No One Said Re-Creating Securitization Standards Would Be Easy

The recently released Mortgage Banker’s Association report, “Anatomy of Risk Management Practices in the Mortgage Industry,” is the latest sign that the industry is connecting some of the dots between what has been done already and what still needs to be done for a sustainable investor base to return in earnest.

Until now the most prevalent stories in the press have rightly highlighted the important work being done to bring underwriting and issuance standards onto a more level playing field. Attention now though is shifting to the challenges investors face in making use of increasingly commoditized information as disclosure in all its new ‘standard’ forms becomes the norm.

The report highlights much of what we know already about risk taking in the mortgage industry of old and in the structuring and ongoing analysis of the risks in mortgage backed securities. It mentions how, “data and analytical limitations and blind spots led risk managers to grossly underestimate credit losses.”

Nothing new there.

And it calls for a more comprehensive focus on the development of industry-wide data and techniques for measuring risk in mortgage backed securities. Well, we can see that there has been an overwhelming commitment to do that from industry bodies and working groups over the last 18 months.

Achieving a one-size-fits securitization standard is a big thing to ask for but with continued international coordination, a solid platform for a prudent securitization industry can be established. Governments are committed to adopting standards in spirit but the secret to success in the long term will be how the industry translates more openly available data, into more standardized and useful forms that genuinely add value to investors.

More information is one thing, but a sound footing requires a level playing field. Industry bodies such as the ASF and AFME/ESF are doing much to provide a foundation for the most prominent asset classes. The European Central Bank, Bank of England and SEC have all stated the need for standard data points for loan level, pool level descriptors and information in deal documentation, with variations for each asset class.

But they have not yet come to a consensus as to what those should be.

The extension of these efforts into other aspects of disclosure will be critical if investors are able to truly capitalize on the work done so far.

The SEC’s proposals that issuers must provide and publicly disclose a computer program of the securitization’s waterfall could help bridge the gap between loan level data and an investor’s actual investment. Standardizing the way cashflow waterfalls are defined and scripted and trying to implement a common language when non-standardization is the prevailing characteristic, may be nigh on impossible though. There is an opportunity to create a basis from which models’ input assumptions and output cashflow calculations can be standardized across issuers and asset classes. Finding this happy medium, without oversimplifying the modeling that must be provided to investors, will be a sizeable but important barrier to overcome.

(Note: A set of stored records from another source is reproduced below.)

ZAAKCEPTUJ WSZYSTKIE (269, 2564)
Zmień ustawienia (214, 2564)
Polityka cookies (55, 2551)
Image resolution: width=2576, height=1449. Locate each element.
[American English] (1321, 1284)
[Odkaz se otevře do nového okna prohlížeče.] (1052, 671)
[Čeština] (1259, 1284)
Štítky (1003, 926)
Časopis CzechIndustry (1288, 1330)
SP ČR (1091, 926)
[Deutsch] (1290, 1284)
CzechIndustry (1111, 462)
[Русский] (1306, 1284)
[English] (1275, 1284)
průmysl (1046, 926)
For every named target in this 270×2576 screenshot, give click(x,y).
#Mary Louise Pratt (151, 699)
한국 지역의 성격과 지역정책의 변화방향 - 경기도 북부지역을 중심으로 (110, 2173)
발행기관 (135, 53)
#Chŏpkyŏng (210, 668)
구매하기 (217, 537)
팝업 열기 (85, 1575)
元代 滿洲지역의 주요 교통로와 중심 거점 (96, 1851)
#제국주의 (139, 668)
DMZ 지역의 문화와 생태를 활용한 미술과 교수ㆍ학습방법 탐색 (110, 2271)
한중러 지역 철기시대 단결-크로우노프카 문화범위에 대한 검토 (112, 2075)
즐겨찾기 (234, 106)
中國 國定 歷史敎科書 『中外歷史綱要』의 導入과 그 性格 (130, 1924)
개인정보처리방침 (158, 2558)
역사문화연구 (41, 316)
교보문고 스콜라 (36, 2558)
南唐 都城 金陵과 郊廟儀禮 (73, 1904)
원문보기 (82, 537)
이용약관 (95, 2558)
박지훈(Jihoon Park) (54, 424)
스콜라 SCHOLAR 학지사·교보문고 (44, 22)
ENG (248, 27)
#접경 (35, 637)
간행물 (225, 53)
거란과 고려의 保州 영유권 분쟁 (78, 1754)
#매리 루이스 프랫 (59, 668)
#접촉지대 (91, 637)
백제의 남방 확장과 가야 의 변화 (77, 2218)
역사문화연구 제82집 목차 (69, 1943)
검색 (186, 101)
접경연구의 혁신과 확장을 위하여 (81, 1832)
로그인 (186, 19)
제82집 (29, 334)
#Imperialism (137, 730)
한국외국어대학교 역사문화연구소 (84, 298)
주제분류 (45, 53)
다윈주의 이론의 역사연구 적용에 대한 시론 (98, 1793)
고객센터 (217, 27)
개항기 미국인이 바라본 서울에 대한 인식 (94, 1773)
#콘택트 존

Take international accounting standards and securities law as examples of standardization in action. They provide a framework for comparability. In securitization, the equivalent was never going to be created easily such are the inherent complexities of the business. The MBA report describes how consolidation in the industry leading up to the crisis significantly challenged organizations’ IT systems.

It identifies failures in managing complex data in all its various forms and in being able to merge asset performance data with other data across the company so it can be aggregated and reported on in a consistent manner. It’s up to each region to come to a level of agreement on the implementation of standards and to compel issuers and investors to adopt best practices. Once data is disclosed, market participants can find the tools, models and mechanisms to understand it. But if a lack of comparability remains part of the equation then we lose the whole point of having all this readily available information and many of the same challenges will remain.

In the future, turning more commoditized, voluminous data into a value add for investors has to be the desired end game. Investors should be able to focus on their core business rather than spending a disproportionate amount of time collecting data or reverse engineering loan level information and waterfall structures (although more independent analysis is a given in the new environment). Wider adoption of standards by issuers and investors alike can deliver the ammunition to understand investment performance and the fundamental differences between transactions.

Alongside investors building the operational capabilities to merge and analyze all the necessary data, the commoditization and transparency of information will truly be able to play its part in steadying securitization’s footing. Then organizations will be locked and loaded to move from relying on quantitative methods of assessing performance attributes such as delinquency and default risk, and embrace more qualitative assessments of deal, tranche and collateral performance.